If you want to ensure you never miss that Monday task, my experience is that only some of the reasons your solution may fail will be caused by the code itself and confining solutions to a try/catch/retry will miss wider causes, e.g.:
- the running environment runs out of some resource (disc, memory) and the service is not alive at the time the Cron schedule tries to run. (Kubernetes will generally help minimise these cases, I grant you).
- someone choses just that special time to deploy a new container so the Cron schedule is missed
- you later evolve the service so you have more than one instance of the process so you get multiple executions
As great as Kubernetes is, once the Pod restarts, you typically lose the log files so you cannot easily know what happened and whether your important process ran.
For these cases I suggest two approaches. (One of these matches @gidds suggestions)
1. Maintain state outside the application in a trusted backing store.

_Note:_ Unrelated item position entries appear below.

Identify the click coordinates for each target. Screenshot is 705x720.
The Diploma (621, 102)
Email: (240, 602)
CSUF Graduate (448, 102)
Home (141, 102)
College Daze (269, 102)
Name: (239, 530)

The application has the @Scheduled
to run the nominated time, but also on startup to look for a nextRunAt
datetime it in the external store. If a run has been missed, then it is easy for that process and humans to know and take action. You can have Spring call a method on startup in this way:
@Bean
fun startUp() = CommandLineRunner {
...
}
Of course, the process needs to update the nextRunAt
.
2. Use a messaging system and simple scheduler
This more complex solution depends on what other infrastructure you also have in your mix. If you have a resilient Message Queuing system and with the correct use of transactional messaging, a "command" message is placed on a Queue at the run time§. One or more worker nodes subscribe to this Queue. The first to acquire the message will process it, and that worker needs to properly acknowledge the messages as being processed. If that worker does not, e.g. if the worker processing thread dies, or the whole JVM/etc dies then the Queue Manager will offer it to another subscriber after a suitable timeout (you need to manage that timeout carefully so you don't get a double-execution just because the process is still running). This approach works even if you only ever intend to have one worker... as soon as if comes back on line, the message it there for it the the process will run.
Most Queue Managers will have a management interface where you can see if there is a message waiting.

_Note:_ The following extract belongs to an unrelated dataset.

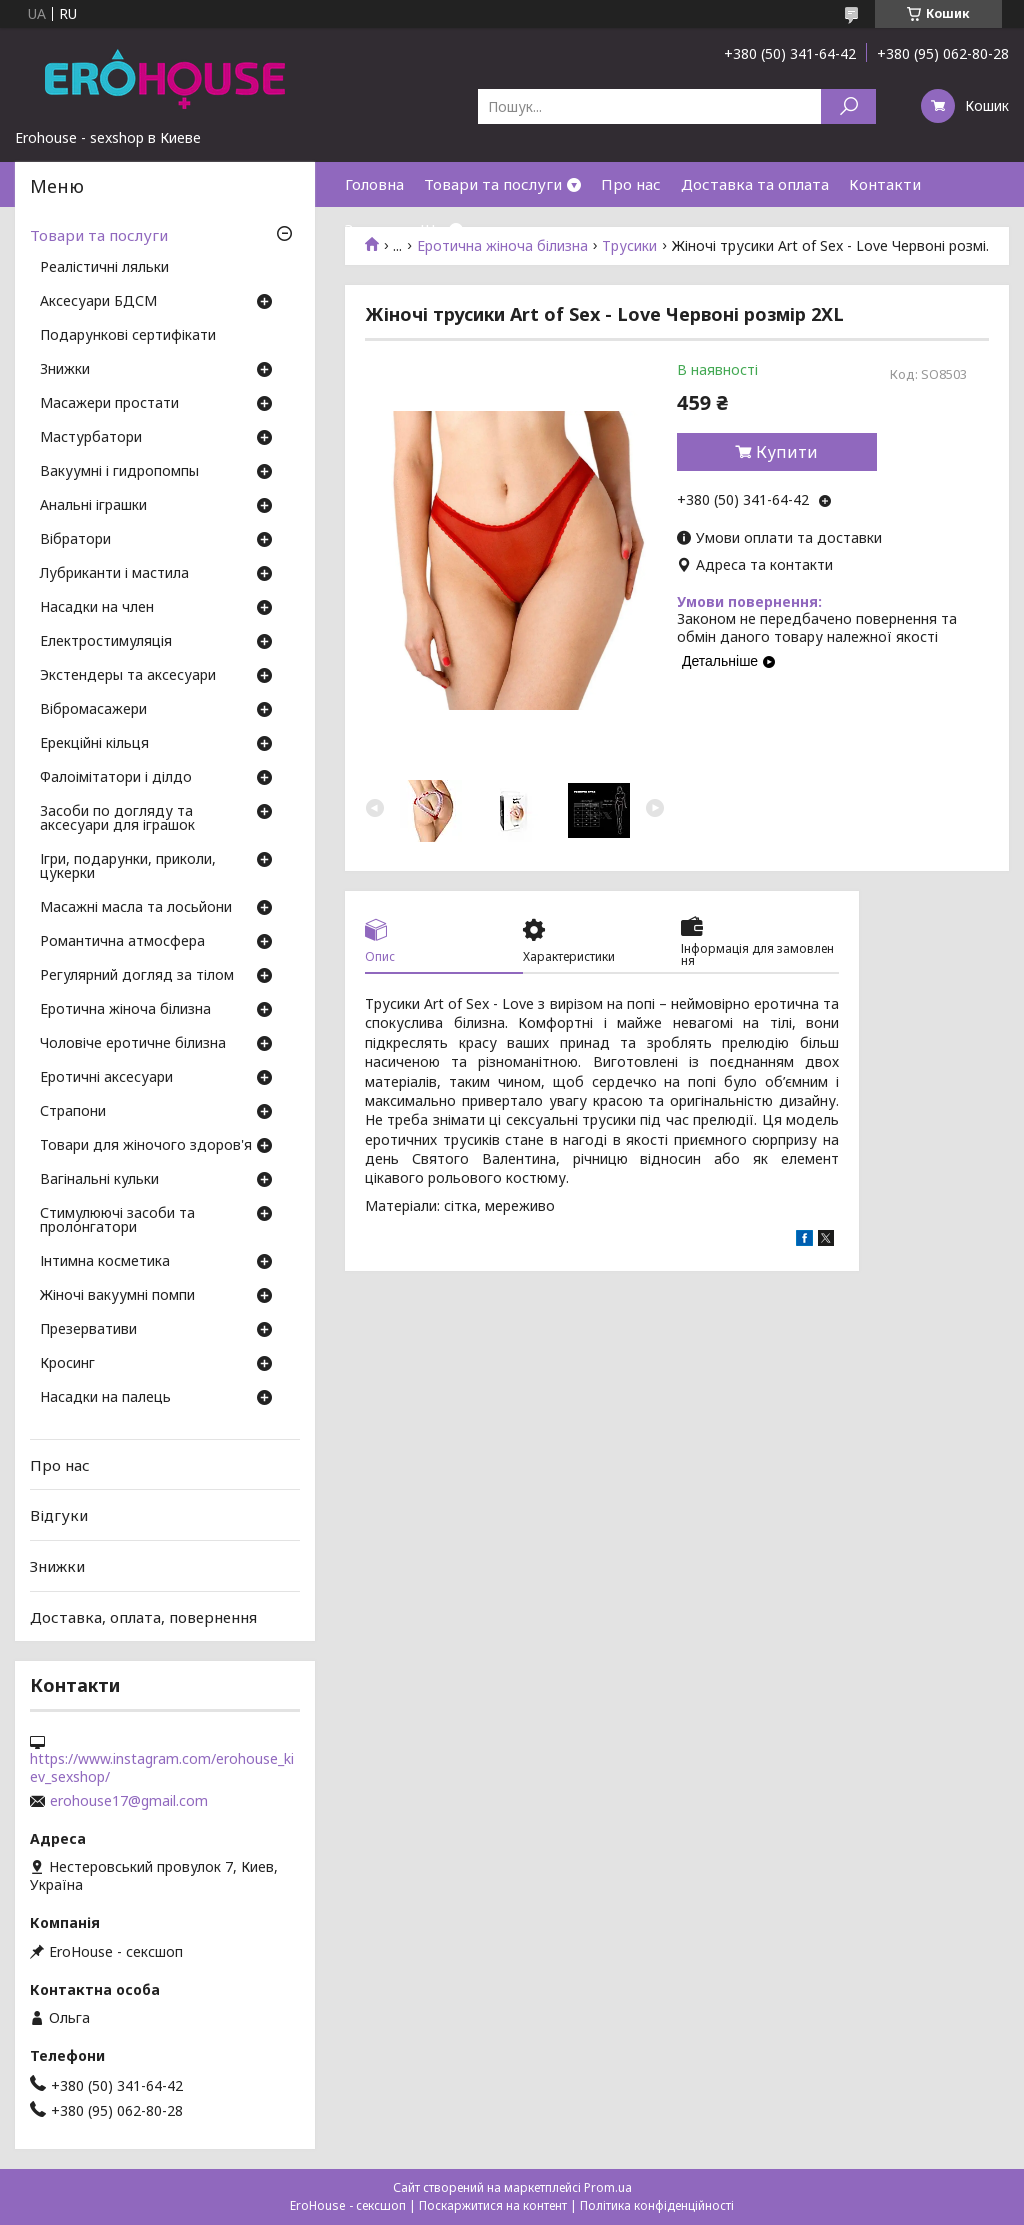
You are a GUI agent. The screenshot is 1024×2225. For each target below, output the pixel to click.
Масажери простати (109, 404)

§ Of course, you still need a process to place the message on the queue at the right time. The Queue apporach gives you a very resilient process solution BUT there still a single-point of failure - the scheduler. So the design of this should the simplest technology you can get hold of which you can rationalise has very low chance of failure.
That "command" message can be just a blank message in a particular Queue; that's enough. Most Queue systems have an HTTP entry point to create a simple message, so you can imagine:
- a Kubernetes CronJob (the Kube people have made this reliable)
- that calls a shell script (easy to reason this won't fail)
- that uses curl to use HTTP to publish a message on a Queue (this too should be easy enough to be sure this won't fail)
- The Queue system won't lose your message - that's its job!